Convert the items below into a JSON list of strings, with one string for each line and no blank lines.

• _THE RECORDS_
* begin *
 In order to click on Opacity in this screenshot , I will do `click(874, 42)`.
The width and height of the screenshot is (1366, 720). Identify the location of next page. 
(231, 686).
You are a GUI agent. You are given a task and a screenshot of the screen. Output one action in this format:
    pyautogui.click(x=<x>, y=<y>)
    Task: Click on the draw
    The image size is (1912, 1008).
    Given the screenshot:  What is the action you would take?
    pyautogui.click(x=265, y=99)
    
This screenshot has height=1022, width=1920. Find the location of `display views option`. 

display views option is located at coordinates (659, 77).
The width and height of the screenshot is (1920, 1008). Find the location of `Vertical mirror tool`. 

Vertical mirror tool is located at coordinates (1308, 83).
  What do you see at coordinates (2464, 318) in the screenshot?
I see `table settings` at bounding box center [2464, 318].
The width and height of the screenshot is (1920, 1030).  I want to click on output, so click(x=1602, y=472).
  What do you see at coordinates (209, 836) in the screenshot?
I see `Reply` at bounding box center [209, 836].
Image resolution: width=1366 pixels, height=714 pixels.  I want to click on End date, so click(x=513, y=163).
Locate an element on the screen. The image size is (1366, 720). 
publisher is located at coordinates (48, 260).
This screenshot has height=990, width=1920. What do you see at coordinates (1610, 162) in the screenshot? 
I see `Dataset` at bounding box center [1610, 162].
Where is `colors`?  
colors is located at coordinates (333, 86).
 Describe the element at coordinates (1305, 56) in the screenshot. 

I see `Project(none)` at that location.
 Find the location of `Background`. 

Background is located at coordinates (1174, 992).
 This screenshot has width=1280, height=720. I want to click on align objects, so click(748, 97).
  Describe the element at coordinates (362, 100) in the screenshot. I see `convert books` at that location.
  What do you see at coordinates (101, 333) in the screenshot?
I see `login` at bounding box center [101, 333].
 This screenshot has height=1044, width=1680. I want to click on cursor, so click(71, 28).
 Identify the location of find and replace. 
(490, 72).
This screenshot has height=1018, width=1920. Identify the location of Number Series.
* end *
• _RESPONSE FOR THIS EXERCISE_
[
  " In order to click on Opacity in this screenshot , I will do `click(874, 42)`.",
  "The width and height of the screenshot is (1366, 720). Identify the location of next page. ",
  "(231, 686).",
  "You are a GUI agent. You are given a task and a screenshot of the screen. Output one action in this format:",
  "    pyautogui.click(x=<x>, y=<y>)",
  "    Task: Click on the draw",
  "    The image size is (1912, 1008).",
  "    Given the screenshot:  What is the action you would take?",
  "    pyautogui.click(x=265, y=99)",
  "This screenshot has height=1022, width=1920. Find the location of `display views option`. ",
  "display views option is located at coordinates (659, 77).",
  "The width and height of the screenshot is (1920, 1008). Find the location of `Vertical mirror tool`. ",
  "Vertical mirror tool is located at coordinates (1308, 83).",
  "  What do you see at coordinates (2464, 318) in the screenshot?",
  "I see `table settings` at bounding box center [2464, 318].",
  "The width and height of the screenshot is (1920, 1030).  I want to click on output, so click(x=1602, y=472).",
  "  What do you see at coordinates (209, 836) in the screenshot?",
  "I see `Reply` at bounding box center [209, 836].",
  "Image resolution: width=1366 pixels, height=714 pixels.  I want to click on End date, so click(x=513, y=163).",
  "Locate an element on the screen. The image size is (1366, 720). ",
  "publisher is located at coordinates (48, 260).",
  "This screenshot has height=990, width=1920. What do you see at coordinates (1610, 162) in the screenshot? ",
  "I see `Dataset` at bounding box center [1610, 162].",
  "Where is `colors`?  ",
  "colors is located at coordinates (333, 86).",
  " Describe the element at coordinates (1305, 56) in the screenshot. ",
  "I see `Project(none)` at that location.",
  " Find the location of `Background`. ",
  "Background is located at coordinates (1174, 992).",
  " This screenshot has width=1280, height=720. I want to click on align objects, so click(748, 97).",
  "  Describe the element at coordinates (362, 100) in the screenshot. I see `convert books` at that location.",
  "  What do you see at coordinates (101, 333) in the screenshot?",
  "I see `login` at bounding box center [101, 333].",
  " This screenshot has height=1044, width=1680. I want to click on cursor, so click(71, 28).",
  " Identify the location of find and replace. ",
  "(490, 72).",
  "This screenshot has height=1018, width=1920. Identify the location of Number Series."
]